The study of Scripture is like making coffee in the morning. Just because there are grounds in the top of the coffee machine, does not mean there’s anything ready to be consumed yet. Water and heat are required for coffee.

Scripture study is like putting coffee grounds in my noggin. Until the Holy Spirit waters what I have put in the top, and the Cross has applied heat to what I think I know, I don’t have anything worth giving to anyone.  It is a futile waste of time to argue that my coffee grounds are better than yours.  It is in the tasting that we will know. When the coffee is brewed, then everyone in the room will know the aroma.  Until water and heat have been applied to the coffee grounds of Scriptural knowledge that we may have accumulated, all we have is strongly held religious convictions about the Bible: a spirit of death based in truth.

I am not saying that we cannot be passionate or advocate strongly for our views within our spheres of relationships.

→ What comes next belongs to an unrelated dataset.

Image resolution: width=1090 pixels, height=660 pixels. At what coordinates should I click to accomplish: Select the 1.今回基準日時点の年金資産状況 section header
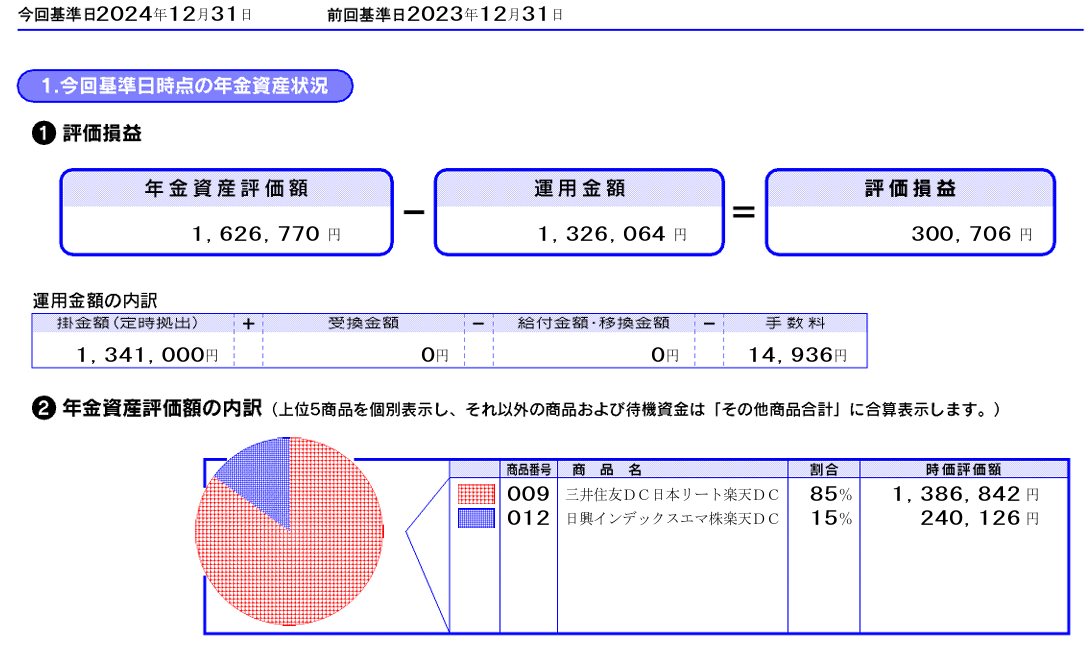pyautogui.click(x=185, y=86)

The Jews and the Rabbis were able to engage in raucous debates with one another and then go out for lunch together. They understood that their different views did not affect their covenantal status with each other!  They were in it together by covenant. Westerners, especially those descended theologically from European scholastic rationalism, with a fragile or unhealed introspective western psychology, perceive any divergence of views as a personal attack, and reason for the breaking of relationship.

I am also not saying that there are not some truths (little ‘t’) that are worth contending for. But if in our contention we betray Him who is the Truth, we have failed. There is a way to contend for the faith that is consistent with the New Covenant in both letter and spirit. We can all debate about doctrines, things, and “isms”. But we must be very careful about personalizing attacks. We can vigorously debate ideas. We need to leave people to the Lord: especially those who profess to be His.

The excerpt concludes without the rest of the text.